While he’ll be 32 years old on opening day of the 2020 season, Green’s consistent track record of production makes him an intriguing offseason possibility for many passing attacks. Green missed all of 2019 after playing only 458 snaps in 2018, so injuries and age are certainly a risky proposition. But when healthy, Green wins at all levels of the field. He finished the decade with the sixth-highest grade among all receivers and 3,273 yards on deep passes, which ranked third. Green is worth a look for teams in need of a downfield threat on the outside.

12. QB Jameis Winston

We went into detail regarding Winston and the roller coaster of emotions he elicits, and it doesn't take advanced numbers to tell the story of his 2019 season and career. He finished with over 5,000 passing yards, 33 touchdowns, and 30 interceptions, all perfect descriptors of Winston's game that moves the chains as well as any quarterback in the league while also putting the ball into the defense's hands more than any signal-caller in the NFL. The bottom line with Winston is that he may never change as he annually ranks near the top of the league in both positively and negatively graded throws, but that high-end volatility could lead to a wide range of outcomes from high-end starter with some interception luck to benchwarmer if the ball bounces the other way.

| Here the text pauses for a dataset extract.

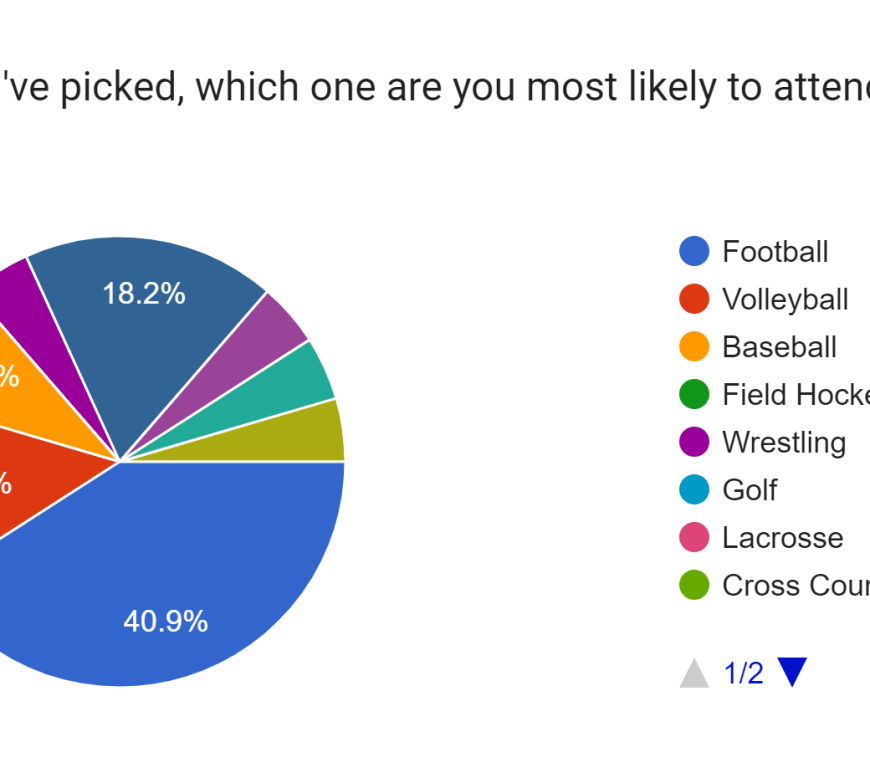Click the Volleyball red legend dot

(694, 299)
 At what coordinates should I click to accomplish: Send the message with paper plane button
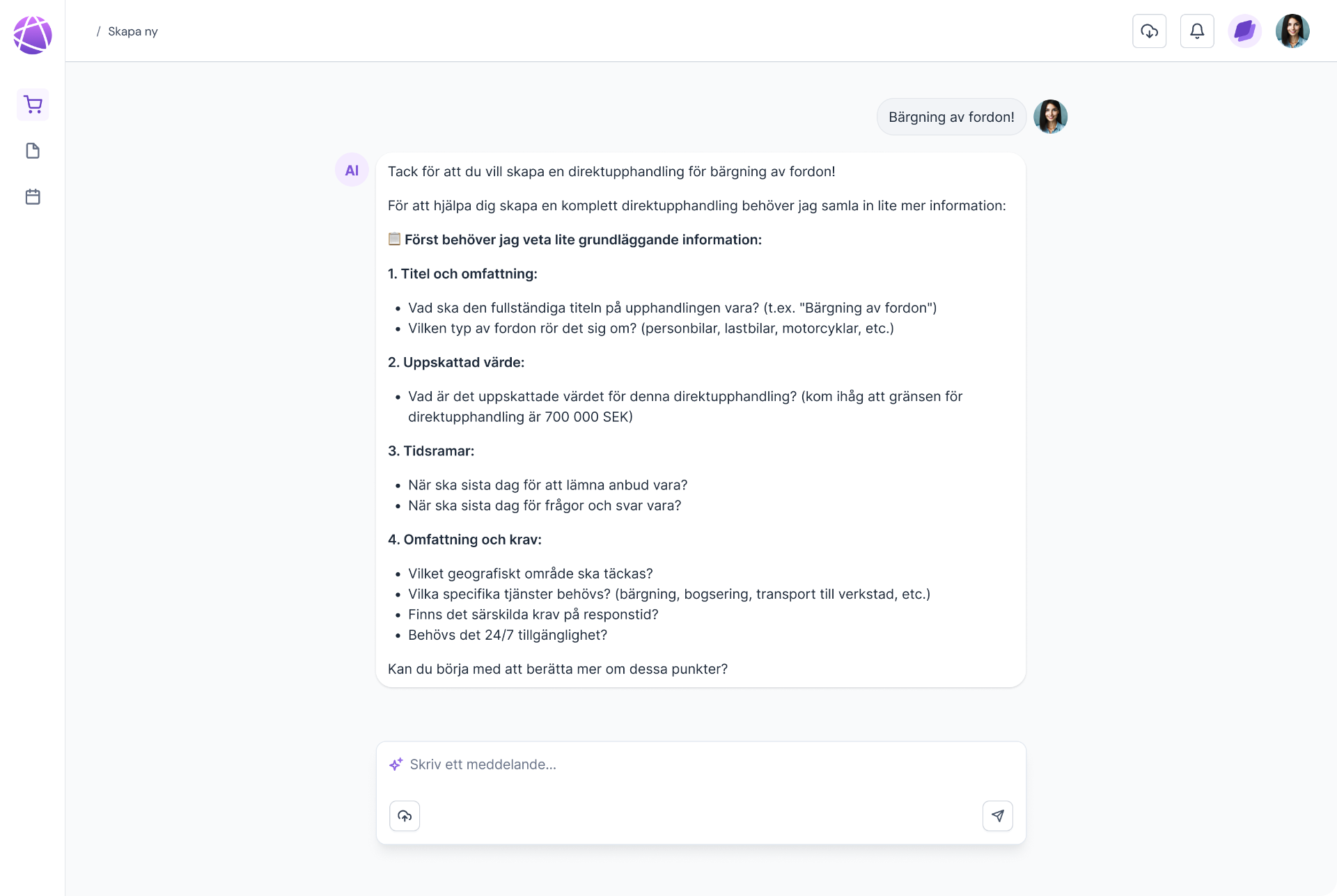pos(997,816)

A team with strong offensive weapons and a good coverage unit may want to see if they can extract the high-end season out of Winston, as he's capable of putting points on the board in the right situation.


Clowney put up an 88.0 overall grade in 2018 — the highest mark of his career — and he followed up with an 87.3 grade after a trade to the Seahawks despite seeing his sack total drop from nine to three. Clowney has the 11th-best overall grade among all edge defenders since 2017, including the third-best mark against the run (91.3), but his pass-rush grade of 83.9 ranks just 25th among that same group. Pass-rushers earn massive contracts for their ability to get after the quarterback, but Clowney has always been good, not great, in that department. The price tag may be too high for many teams, but Clowney brings top run defense and solid pass-rush to the table, though his game has never really lived up to his draft hype and he’s never matched the production of other dominant edge defenders.

14. QB Marcus Mariota

We're just five years removed from debating Mariota and Winston at the top of the 2015 draft, and now both quarterbacks are ready for a reset on the open market. Mariota has shown flashes of solid play throughout his career, but he's taken far too many sacks (sacked on 35.2% of pressured dropbacks in 2019, highest in the league). On the bright side, the copycat NFL will look to teammate Tannehill's random breakout and hope to extract the same from Mariota as both quarterbacks possess a similar skillset of intermediate accuracy, obliviousness to pressure, and a revolving door of playmakers and play callers throughout their respective careers.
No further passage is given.